August 15, 2021

"How much of this is regular professional midlife-crisis stuff? These women seemed a little young to be going through it, but is this just what happens..."

"... when people get deep enough into a lucrative career—they have a freakout? Contemplate walking away from everything? Perhaps, but these ladies’ meltdowns struck me as a lot more soulful than the behavior we associate with a typical midlife crisis: getting a Brazilian butt lift, say, or starting an affair with a co-worker. The One Hundred Women weren’t screwing up their lives. They were focussing on their loved ones, or on creative pursuits they’d never let themselves take seriously before the pandemic, or on important causes like the environment."

From "The Rise of the COVID Midlife Crisis/Why are so many women leaving corporate America?" by Lizzie Widdicombe (The New Yorker).

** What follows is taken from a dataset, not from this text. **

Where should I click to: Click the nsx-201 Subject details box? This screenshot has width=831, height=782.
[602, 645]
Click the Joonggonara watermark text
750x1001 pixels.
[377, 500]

Are your meltdowns more soulful than these other people's meltdowns?

13 comments:

Yancey Ward said...

I wouldn't know- I have never melted down.

Jimmy said...

Feminism: Women's midlife crises are better than men's.

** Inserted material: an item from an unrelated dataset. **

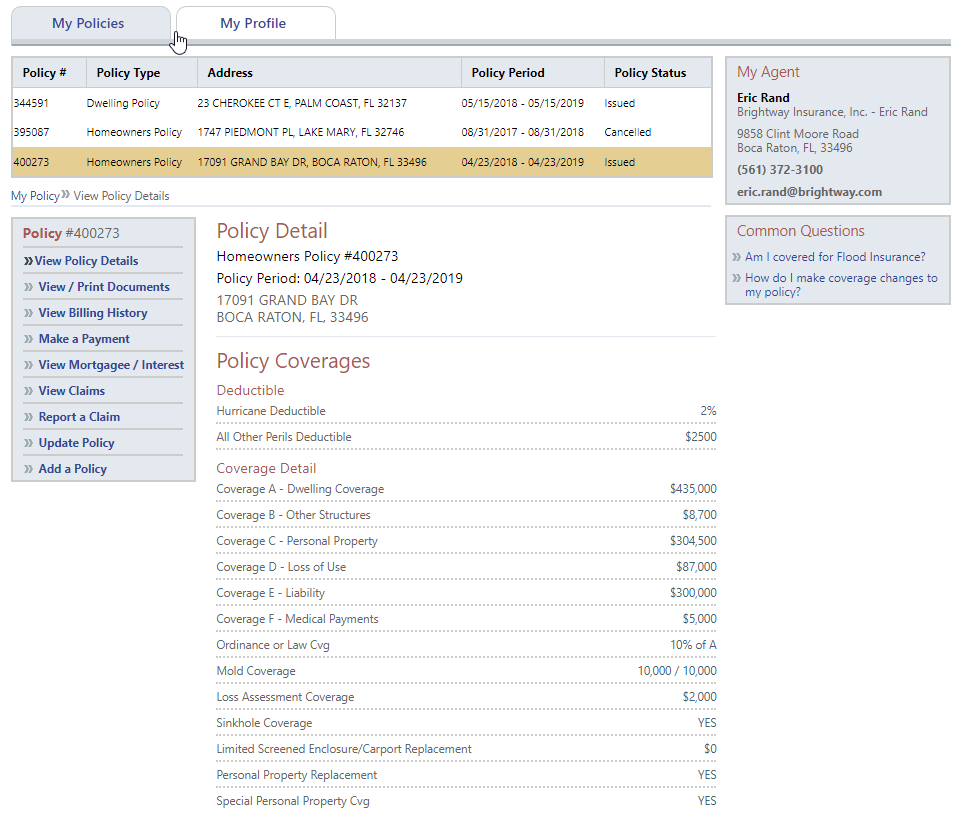Screen dimensions: 959x814
Task: Open View Mortgagee / Interest
Action: tap(111, 365)
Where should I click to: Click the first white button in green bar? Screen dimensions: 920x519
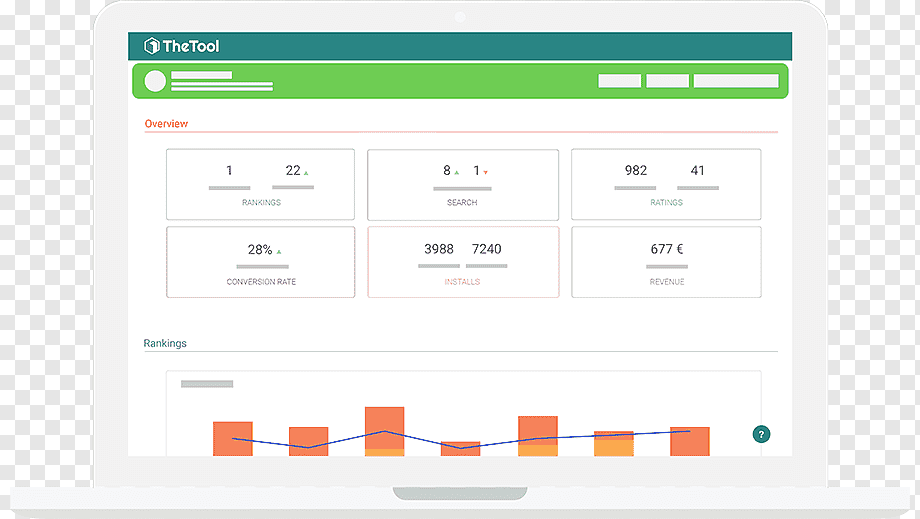point(620,81)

I think the whole phenomenon of "Midlife Crisis" has always indicated a failure of the Liberal World Order: Atheist Liberalism, Capitalism, and Globalization. Midlife Crisis is merely another manifestation of Alienation. So for men, and so for women.

MikeR said...

Is this supposed to be a new story? I remember Jordan Peterson commented on it long ago. He heard from a number of top law firms, that they just cannot hold on to their female partners. Brilliant, best in their fields, fiercely driven, insanely hard-working. And then they make partner, and they stop and think: Do I really want to do this with my life?
The real wonder is that men do it.

Wilbur said...

I like it: "Ladies and gentlemen, put your soulful hands together for ... The Soulful Meltdowns!".

Joe Smith said...

The woman profiled seems very capable but flighty. Wildfires! I know, I'll work for that cause now. Armadillos run over on Texas highways! Maybe some Armadillo overpass work group needs my help! Narcissism much?

Leora said...

Sounds like a bunch of intelligent capable people who were on a conveyor belt of good suburban high schools to elite colleges to corporate careers who got interrupted and started to think about their lifestyle assumptions.

Anon said...

"Why are so many women leaving corporate America?"

They never liked it to begin with. The feminist pursuit of female autonomy turned out to be an ideological corset.

"Are your meltdowns more soulful than these other people's meltdowns?"

As a corollary to Althouse's law that any differences between men and women must be presented to favor women, yes.

But if women do in fact give up on professional careers more often and sooner, should society invest less in women's education and training?

Iman said...

Self-absorption is a powerful drug.

Scott Gustafson said...

Yet another reason women make less than men. More men will put up with it than women.

stephen cooper said...

I can understand why anyone, in their 30s or 40s, looking down (as they say in the Westerns of the 1950s) the barrel of the rifle of time, would say ---- DO I REALLY WANT TO SPEND 250 DAYS A YEAR UNTIL I AM OLD PLAYING THIS CUBICLE OR OFFICE GAME - Do I have a choice?
I am not female, and not physically attractive (I do have a charismatic personality, but I would never use that to my financial advantage) but if I were a young female who had a choice to partner with someone who got satisfaction from career success, I would think I would take the option to be part of that partnership as quickly as possible, and leave the Dilbertian purgatory of office life in 2021 to others.

Big Mike said...

As the Great Barack put it, “I do think at a certain point you've made enough money." So maybe the women feel much the same way.

Tina848 said...

Corporate life is soul draining. The petty politics, the commuting, the working endless hours. What if we had other options, say, staying at home with our families and pursuing our passions?

That is what my mom did - she was a housewife, who did art projects, decorated cakes, book club, volunteered at the hospital, gardened, school activities, and a whole host of things. She also had full control of the household finances. My dad never saw the inside of a bank or paid a bill. She got a job when I was in high school (I am the youngest) - she quit in about 2 years. Hated the nonsense and was used to being her own boss. She thought most of her supervisors and co-workers were useless.

This was in the 1980s. I do not think is has gotten any better.

mikee said...

As a male who had a meltdown indistinguishable from those described, might I mansplain that some people just get worn down by work, and welcome an opportunity to exit their careers, future prospects be damned?

Thanks to my caring and supportive spouse, I now make 3x my high tech salary as an independent GC building houses. Should have left my semiconductor job 5 years earlier!